AI Hallucinations

Shamino · May 20, 2025, 5:12pm

Given recent discussions and criticism of “AI”, this article seems of particular interest:

AI Responses May Include Mistakes | OS/2 Museum

Quick summary: The author was doing a Google search for an IBM PS/2 model 280. The search was a typo (there never was a model 280), but 90% of the time, Google’s “AI” presents completely bogus nonsense about this non-existent computer model. Only 10% of the time does it provide the right answer, that there is no such model and the question is probably in error.

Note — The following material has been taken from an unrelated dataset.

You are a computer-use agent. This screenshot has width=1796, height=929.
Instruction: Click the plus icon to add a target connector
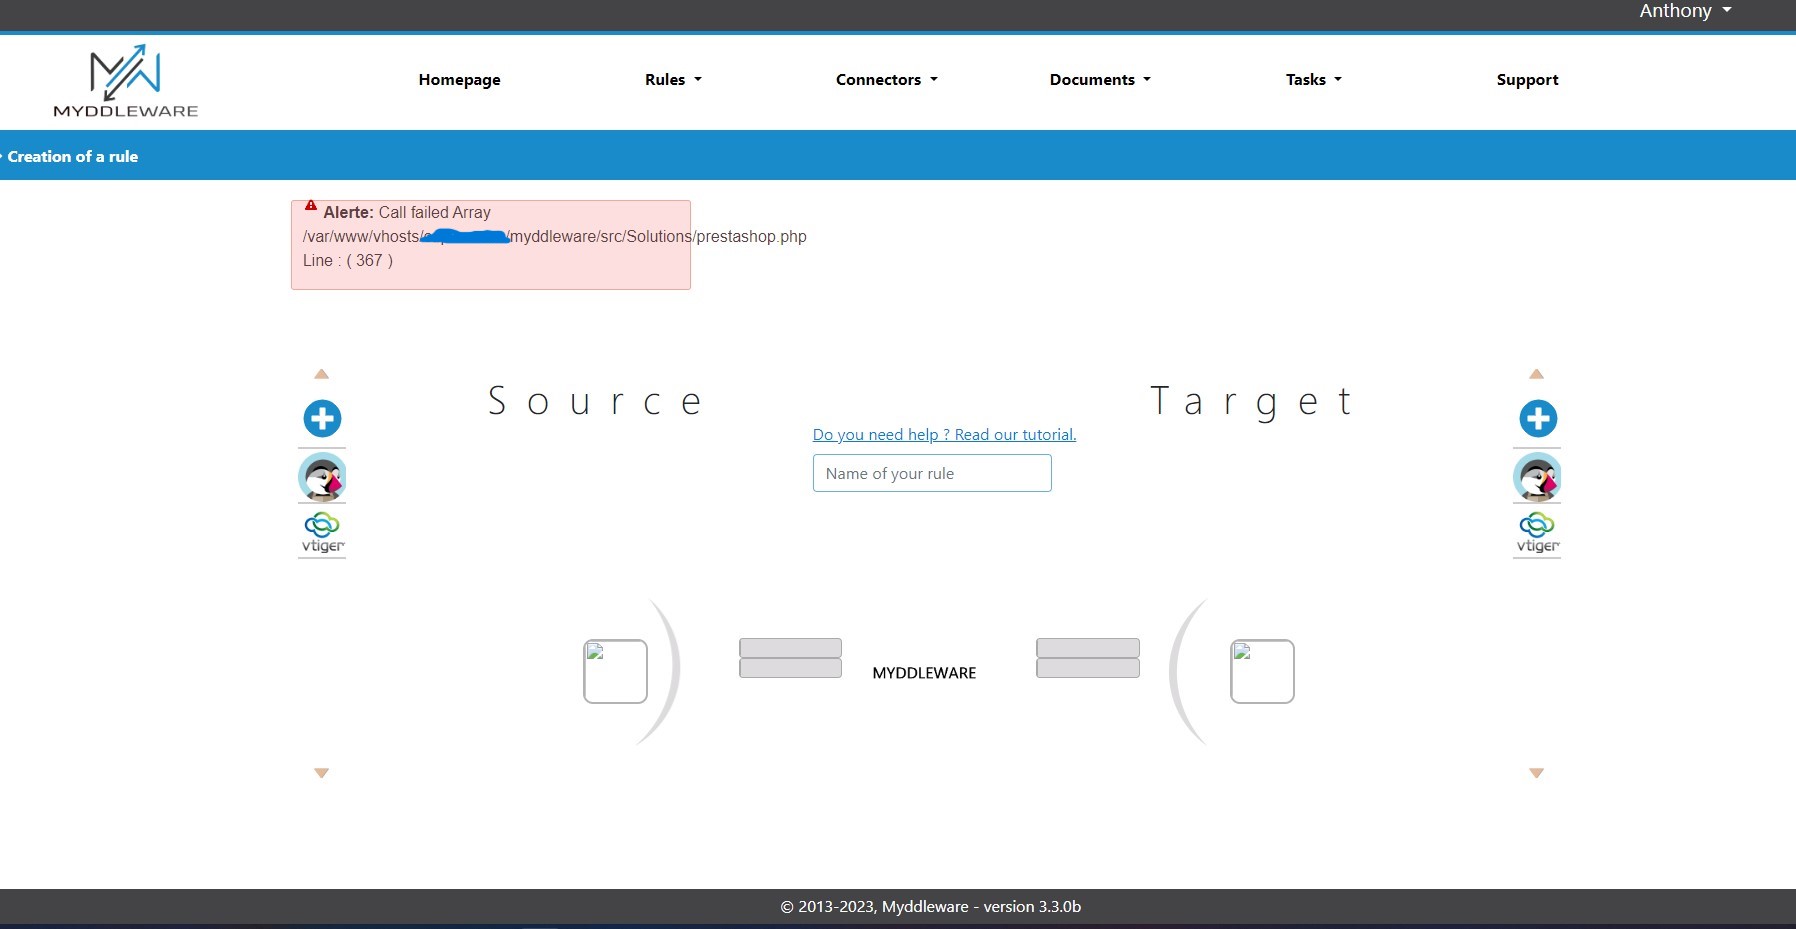pyautogui.click(x=1537, y=418)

Dan_W · May 20, 2025, 7:05pm

This past week I asked the LLM built-into my development environment, Gemini, and multiple versions of ChatGPT to write a small program, given a set of criteria and sample input data. Two of them summarized in English what I was asking for, and even accurately told me what the correct result using my sample data should be.

But when it came to writing the code they all failed, producing code which, when run, would give the incorrect results. Telling them their answer was incorrect would lead to statements like, “Yes, you’re right, my code fails to take X into account. Here’s a version that works,” and, of course, the new code didn’t work either. I finally had to come up with my own algorithm.

On the plus side, my job as a programmer is safe (for now.)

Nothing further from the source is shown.